BARCELONA – A progressive aerobic and resistance exercise intervention improved the android:gynoid fat ratio (AGFR) in breast cancer survivors, which could provide important health benefits.
AGFR is associated with increased risk for cardiovascular disease and type 2 diabetes in breast cancer survivors, therefore exercise-induced AGFR improvement may reduce the risk for such comorbid conditions, Christina Dieli-Conwright, PhD, of the University of Southern California Norris Comprehensive Cancer Center, Los Angeles, and colleagues reported in a poster at the European Society for Medical Oncology Congress.
A significant decrease in AGFR from baseline was noted in 50 survivors of stage I-III breast cancer who participated in the exercise intervention, compared with 50 such survivors randomized to a usual care group (P less than .001), and strong correlations were found between AGFR and homeostatic model assessment of insulin resistance (HOMA-IR; r = 0.95; P less than .01), the investigators found.

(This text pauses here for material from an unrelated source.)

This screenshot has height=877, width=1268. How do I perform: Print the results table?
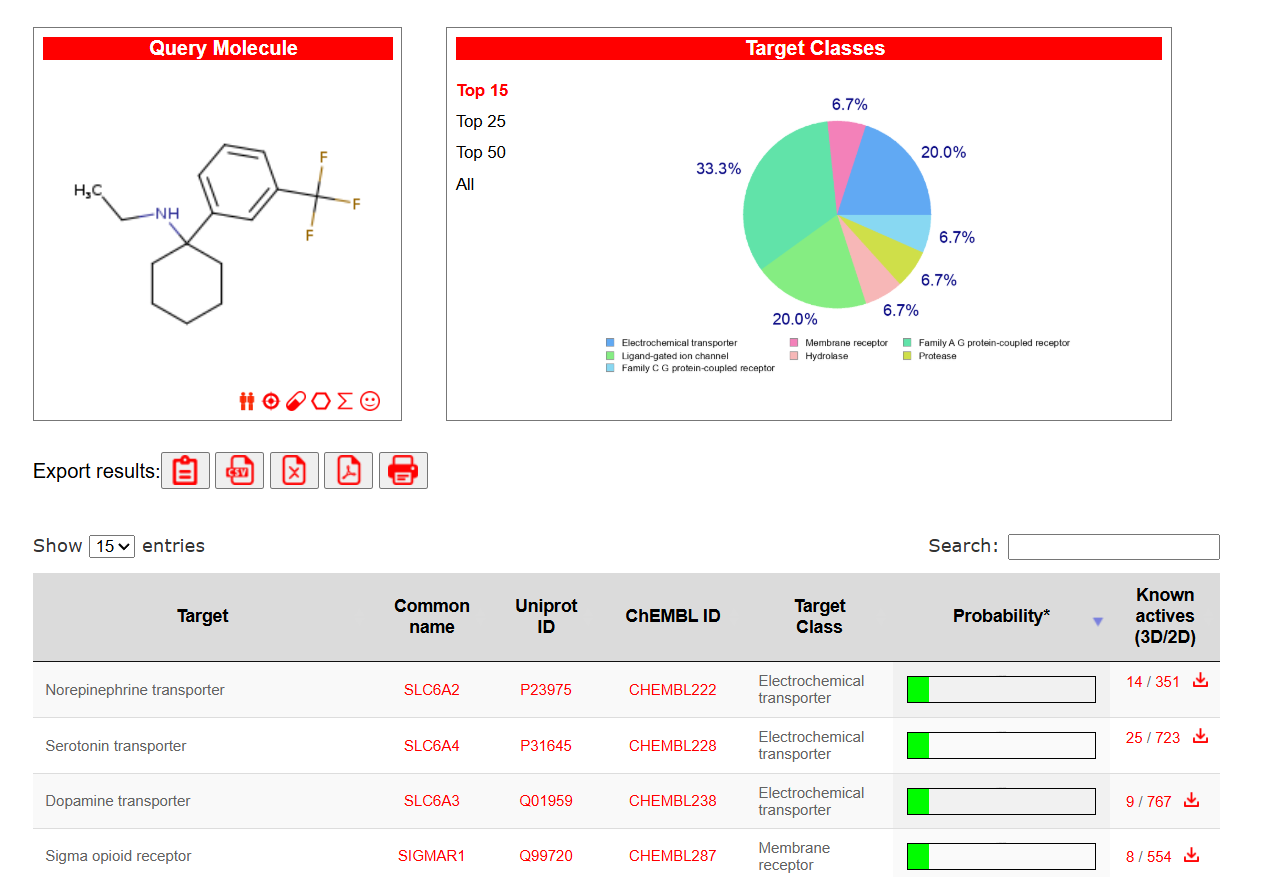click(x=403, y=470)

Study participants had a mean age of 53 years, 54% were overweight (body mass index greater than 25 kg/m2), 63% were Hispanic, 90% had undergone a mastectomy, and 76% received chemotherapy and radiation therapy. Adherence to the intervention, which involved three weekly sessions of supervised, progressive, moderate-to-vigorous aerobic and resistance exercise for 16 weeks, was 95%.
AGFR was calculated using whole-body dual-energy x-ray absorptiometry and HOMA-IR was calculated using fasting insulin and glucose levels.

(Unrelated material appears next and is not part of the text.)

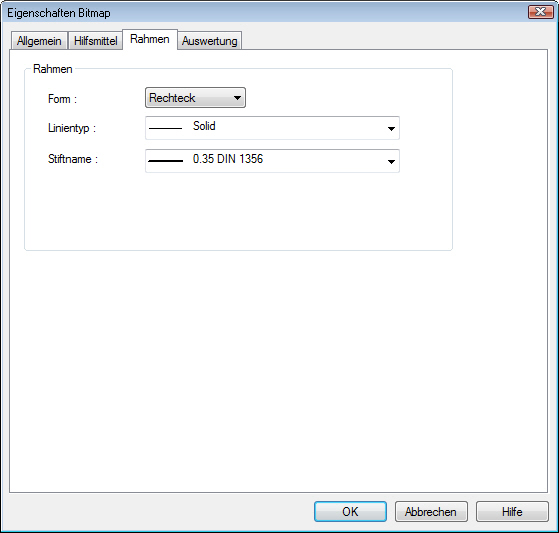The image size is (559, 533).
Task: Confirm with the OK button
Action: (350, 512)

“Exercise reduces fat mass in breast cancer survivors, however, few studies have focused on AGFR,” the investigators wrote.
The findings of the current study suggest that a progressive aerobic and resistance exercise intervention is an effective strategy for decreasing AGFR in breast cancer survivors, they concluded.
The National Cancer Institute funded the study. The authors reported having no disclosures.